Technical Specification Task Force (TSTF) 372, Addition of LCO 3.0.8, Inoperability of Snubbers, and the associated NRC Safety Evaluation Report is the basis for Technical Specification (TS) 3.0.8. TS 3.0.8 provides a delay time before declaring a support system inoperable. This basis for the delay is a risk-informed seismic analysis. As part of the risk-informed evaluation, Tier 2 restrictions were established and required by the NRC to avoid high risk configurations when using TS 3.0.8. However, the focus of analysis was on a unit at power and credited safety systems that are required to be available to mitigate consequences of an accident while at power. That is, the analysis did not consider safety system configurations during non-operating modes. As a result, the Tier 2 restriction imposed by the original analysis is not practical for use in modes where the safety systems credited for decay heat removal are different from those credited while at power.

Therefore, a commitment change is necessary to address one of the unpractical Tier 2 restrictions. Specifically, the Tier 2 restriction that requires a train of Auxiliary Feedwater (AFW) to be available (when TS 3.0.8 is being used) is being changed for those operating modes when AFW is not required to be operable. The change will require, for non operating modes when AFW system is not required to be operable, at least one train of the credited system for core heat removal to be operable.

Revised Commitment

Description:

A Tier 2 restriction is currently required when using TS 3.0.8.a for a non-functional snubber. In place of a train of AFW, alternative heat removal capabilities will be permitted when the AFW System is not required to be operable, which is Mode 4 when the Steam Generators are not relied upon for heat removal and in Modes 5 and 6. Furthermore, because of the conservative assumption made for Loss of Offsite Power (LOOP) sequences that a 0.1g level earthquake would fail all piping associated with inoperable snubbers, non-Loop sequences would not include any more failures associated with inoperable snubbers than LOOP sequences.
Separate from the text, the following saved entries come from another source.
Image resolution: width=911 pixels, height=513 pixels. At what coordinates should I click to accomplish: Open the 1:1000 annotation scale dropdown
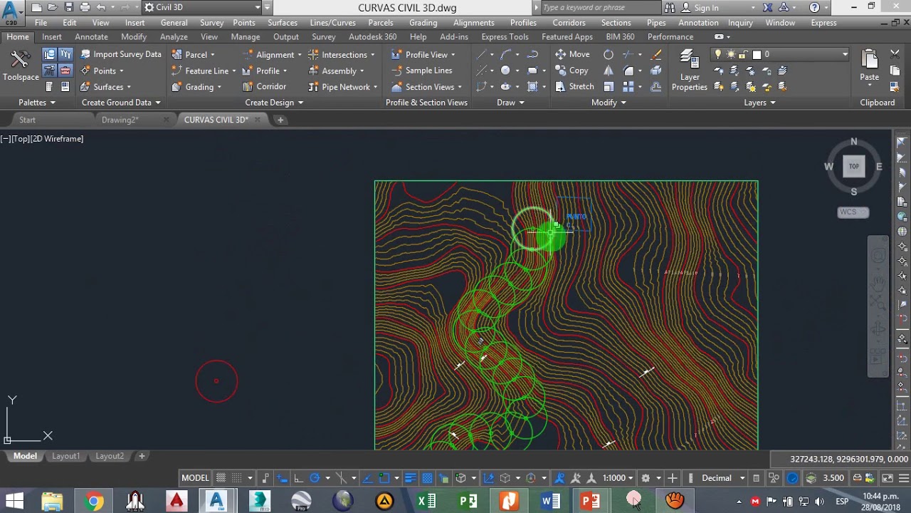click(618, 478)
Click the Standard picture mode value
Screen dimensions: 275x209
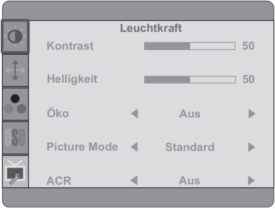click(190, 147)
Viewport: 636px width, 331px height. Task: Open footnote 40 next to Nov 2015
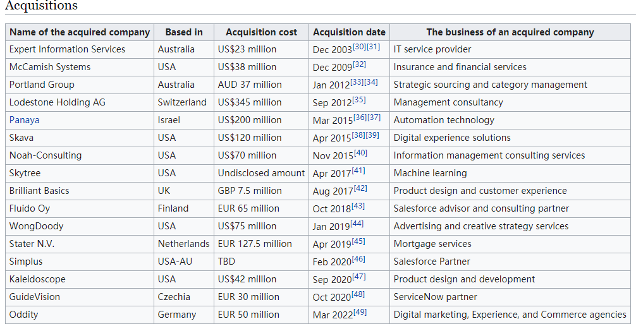360,153
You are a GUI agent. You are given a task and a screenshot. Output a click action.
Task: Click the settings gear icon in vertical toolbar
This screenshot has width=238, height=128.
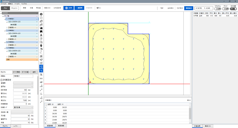pos(41,14)
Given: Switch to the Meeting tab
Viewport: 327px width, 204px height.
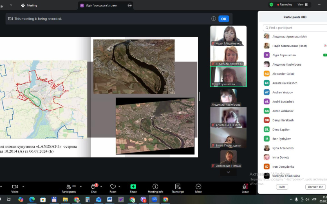Looking at the screenshot, I should point(29,5).
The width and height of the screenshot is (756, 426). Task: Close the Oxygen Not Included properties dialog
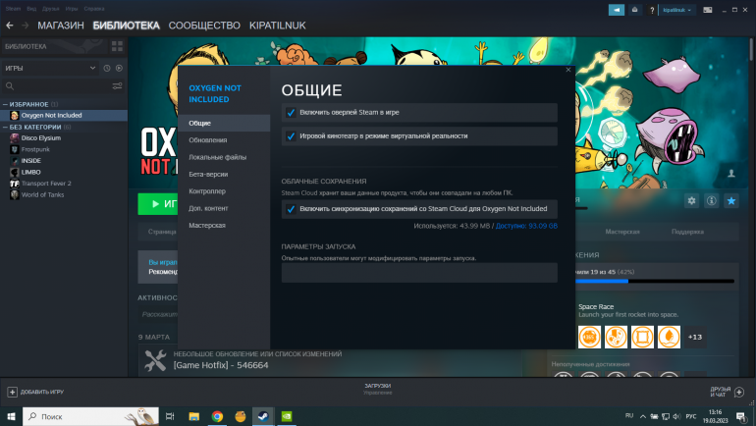tap(567, 70)
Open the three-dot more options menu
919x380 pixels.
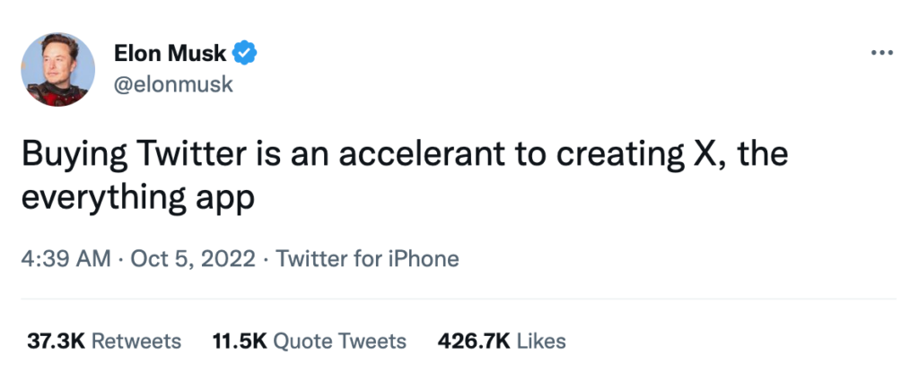pyautogui.click(x=883, y=53)
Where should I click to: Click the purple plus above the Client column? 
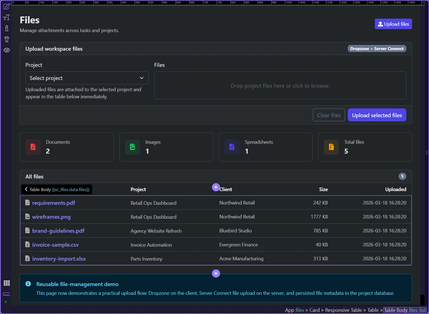point(216,187)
Therefore, the risk impact of inoperable snubbers associated with non-LOOP accident sequences is small compared to the risk impack associated with the LOOP accident sequences modeled in the simplified bounding assessment. Thus, the alternative means of core cooling in place of an AFW train does not impact or effect the risk assessment performed to establish the snubber delay time LCO.

Justification for the Commitment Change: The credited system (Residual Heat Removal (RHR) System or feed and bleed) can adequately remove the core decay heat load, when AFW is not required to be operable and therefore, can be used as an alternative method for decay heat removal and not adversely affect plant risk. The original effort and risk analysis was performed focused on a unit at power, where TS requires AFW to be Operable. At that time, there was no consideration for the shutdown modes of operation when AFW is not required to be operable. However, the general approach for estimating the risk and the acceptability criterion are not mode dependent. Thus, the approach and accptability criterion that was used to estimate and approve the TS 3.0.8 risk impact during operating modes are applicable to those that are used to support the application of TS 3.0.8.a during the shutdown modes.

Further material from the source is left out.